What I like about this program is two fold. Primarily, it’s a serious workout tool. It combines a reference, a trainer, and a timer all in one. This is as complete a package as you’re going to find and it’s only $2.99. Secondly, I like the adjustable timer. It creates a circuit that you can fit into your life. If you can’t find 15 minutes a few times a week, you’re a damn liar.
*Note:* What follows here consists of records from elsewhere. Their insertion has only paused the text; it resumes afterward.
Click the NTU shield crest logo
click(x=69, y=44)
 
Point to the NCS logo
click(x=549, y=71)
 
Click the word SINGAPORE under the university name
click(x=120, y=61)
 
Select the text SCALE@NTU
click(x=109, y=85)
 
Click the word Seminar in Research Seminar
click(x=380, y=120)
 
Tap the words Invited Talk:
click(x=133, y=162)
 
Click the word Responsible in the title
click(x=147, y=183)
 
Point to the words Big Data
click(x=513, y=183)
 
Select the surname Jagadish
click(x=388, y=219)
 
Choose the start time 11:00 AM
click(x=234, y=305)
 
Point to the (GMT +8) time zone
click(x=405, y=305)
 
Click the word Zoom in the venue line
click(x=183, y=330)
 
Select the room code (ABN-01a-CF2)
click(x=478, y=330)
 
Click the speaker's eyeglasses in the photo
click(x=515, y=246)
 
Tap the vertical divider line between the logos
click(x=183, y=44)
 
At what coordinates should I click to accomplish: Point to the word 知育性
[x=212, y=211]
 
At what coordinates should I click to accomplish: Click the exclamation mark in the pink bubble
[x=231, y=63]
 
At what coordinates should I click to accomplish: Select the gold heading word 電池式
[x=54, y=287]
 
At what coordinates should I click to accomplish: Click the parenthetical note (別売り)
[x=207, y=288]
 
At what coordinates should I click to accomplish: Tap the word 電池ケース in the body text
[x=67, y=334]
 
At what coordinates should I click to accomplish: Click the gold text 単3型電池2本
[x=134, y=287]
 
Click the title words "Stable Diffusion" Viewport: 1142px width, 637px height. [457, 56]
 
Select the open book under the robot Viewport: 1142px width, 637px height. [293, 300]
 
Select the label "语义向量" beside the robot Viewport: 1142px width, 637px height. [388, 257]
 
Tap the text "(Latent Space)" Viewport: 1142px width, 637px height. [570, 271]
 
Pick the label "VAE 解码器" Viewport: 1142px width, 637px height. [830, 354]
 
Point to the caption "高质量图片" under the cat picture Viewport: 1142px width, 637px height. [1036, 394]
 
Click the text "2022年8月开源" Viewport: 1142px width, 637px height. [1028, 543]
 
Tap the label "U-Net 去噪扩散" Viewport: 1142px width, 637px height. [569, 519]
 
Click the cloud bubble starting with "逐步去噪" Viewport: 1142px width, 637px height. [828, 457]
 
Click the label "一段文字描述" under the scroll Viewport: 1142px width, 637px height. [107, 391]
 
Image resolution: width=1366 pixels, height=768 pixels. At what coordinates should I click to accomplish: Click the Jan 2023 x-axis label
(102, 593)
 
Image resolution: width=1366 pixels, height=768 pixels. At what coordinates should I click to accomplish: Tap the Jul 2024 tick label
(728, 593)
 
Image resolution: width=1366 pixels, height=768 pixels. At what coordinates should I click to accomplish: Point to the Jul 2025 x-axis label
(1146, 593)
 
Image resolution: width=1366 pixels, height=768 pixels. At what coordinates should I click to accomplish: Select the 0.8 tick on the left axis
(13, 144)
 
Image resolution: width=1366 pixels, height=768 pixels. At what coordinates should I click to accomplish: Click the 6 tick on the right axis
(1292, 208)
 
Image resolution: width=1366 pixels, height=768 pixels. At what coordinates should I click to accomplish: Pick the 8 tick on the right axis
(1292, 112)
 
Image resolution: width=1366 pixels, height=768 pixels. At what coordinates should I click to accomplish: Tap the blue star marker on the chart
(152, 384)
So quit lying to yourself and do some work, eh?
To win your own copy of BodyFate (iPhone, iPod and iPad only), share your secret to staying motivated in the comments. Do you listen to a certain song? Look at a specific picture of Ryan Reynolds? Watch 300? The winner will be chosen by random next week.
My experiment with Intermittent Fasting didn’t go so well. In my day job we’re getting ready to send off a huge portion of our office to a new location, so we’ve been having long hours of packing and plenty of going away drinks. My weight stayed consistent at 228lbs, which is fine by me because of how busy I was and how often I wanted to be social.
Not eating for 14 hours actually proved to be pretty easy physically and I will attempt a full week of IF later when conditions are better, but the unexpected difficulty is in how people view you. It’s kind of crazy how many people noticed I wasn’t eating and brought it up. Maybe they thought I was developing anorexia or something – and selling people on the idea that not eating most of the day is good for you sounds like excuses. Oh well. When I finally give it a legitimate shot, I’ll do a write up on it.